Start TEXT TO READ
This is the Capstone project I’ve done for the learning of IBM Data Science. I had great fun in the field of data science and applying them to the research topic that I’m interested in!
Education is a global issue that concerns all family across different countries and time span. Parents always put the investment in children’s education in the top of the list. It is so important that almost every country has the compulsory education policy which is usually between 9 to 12 years, throughout primary, middle and high schools. In order to carry out this compulsory obligation of their citizens, governments use the school districts to assign children to schools within each of the districts. However, considering the unevenly distributed socio-economic status of communities, there are usually good school district which parents are more inclined to send their kids to.
The Problem
There are lots of studies regarding children’s education, from recognition to development, to the extent how the quality of education would effect the achievement in the future. This study focuses on the education resources that can be adequately accessed by the neighborhoods. This study uses neighborhoods in Taipei City, Taiwan as a case study to examine if a gap exists among neighborhoods, regarding the accessibility to education resources.
Who may be interested?
End TEXT TO READ
Start DATA PROVIDED
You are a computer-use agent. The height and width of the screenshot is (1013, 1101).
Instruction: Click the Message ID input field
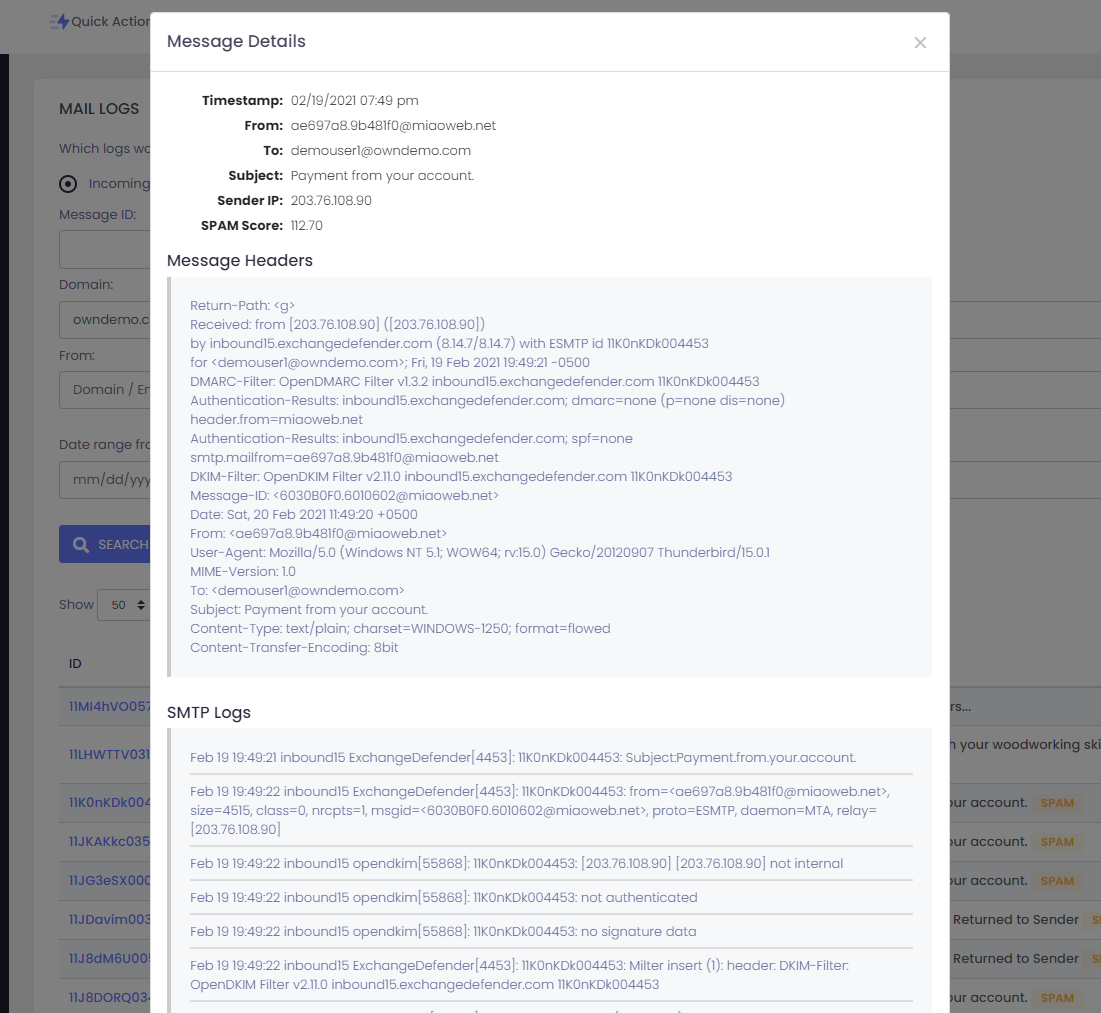click(x=105, y=249)
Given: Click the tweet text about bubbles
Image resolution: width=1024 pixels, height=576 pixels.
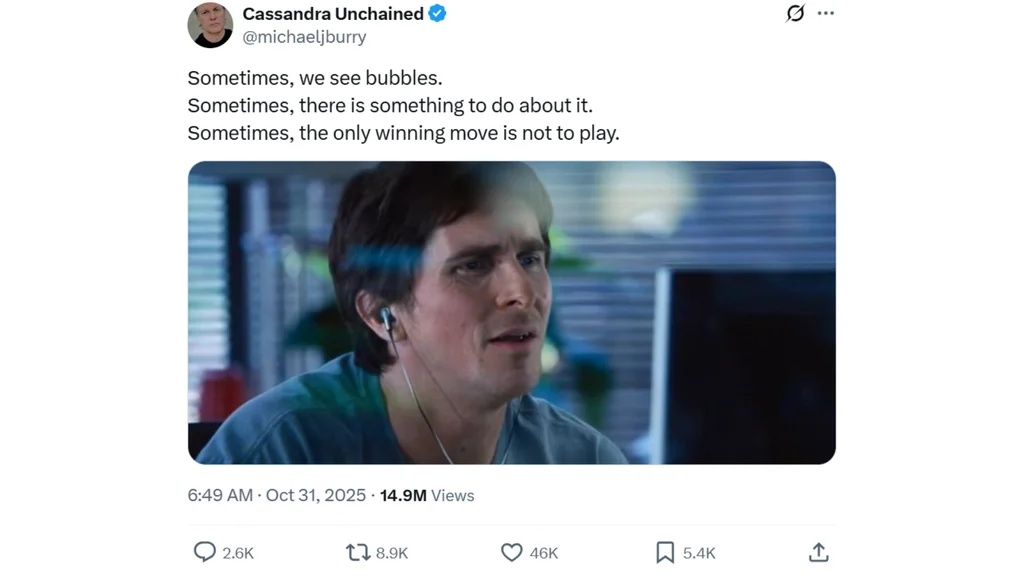Looking at the screenshot, I should [x=404, y=105].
End DATA PROVIDED
CHALLENGES:
(1) Give back the capstone project text in full, word for word.
(2) Rewrite all of the records, putting "post" in place of "tweet" and changing nothing else. Leave out the pictures.

IN RESPONSE:
(1)
This is the Capstone project I’ve done for the learning of IBM Data Science. I had great fun in the field of data science and applying them to the research topic that I’m interested in!
Education is a global issue that concerns all family across different countries and time span. Parents always put the investment in children’s education in the top of the list. It is so important that almost every country has the compulsory education policy which is usually between 9 to 12 years, throughout primary, middle and high schools. In order to carry out this compulsory obligation of their citizens, governments use the school districts to assign children to schools within each of the districts. However, considering the unevenly distributed socio-economic status of communities, there are usually good school district which parents are more inclined to send their kids to.
The Problem
There are lots of studies regarding children’s education, from recognition to development, to the extent how the quality of education would effect the achievement in the future. This study focuses on the education resources that can be adequately accessed by the neighborhoods. This study uses neighborhoods in Taipei City, Taiwan as a case study to examine if a gap exists among neighborhoods, regarding the accessibility to education resources.
Who may be interested?

(2)
You are a computer-use agent. The height and width of the screenshot is (1013, 1101).
Instruction: Click the Message ID input field
click(x=105, y=249)
Given: Click the post text about bubbles
Image resolution: width=1024 pixels, height=576 pixels.
Looking at the screenshot, I should [x=404, y=105].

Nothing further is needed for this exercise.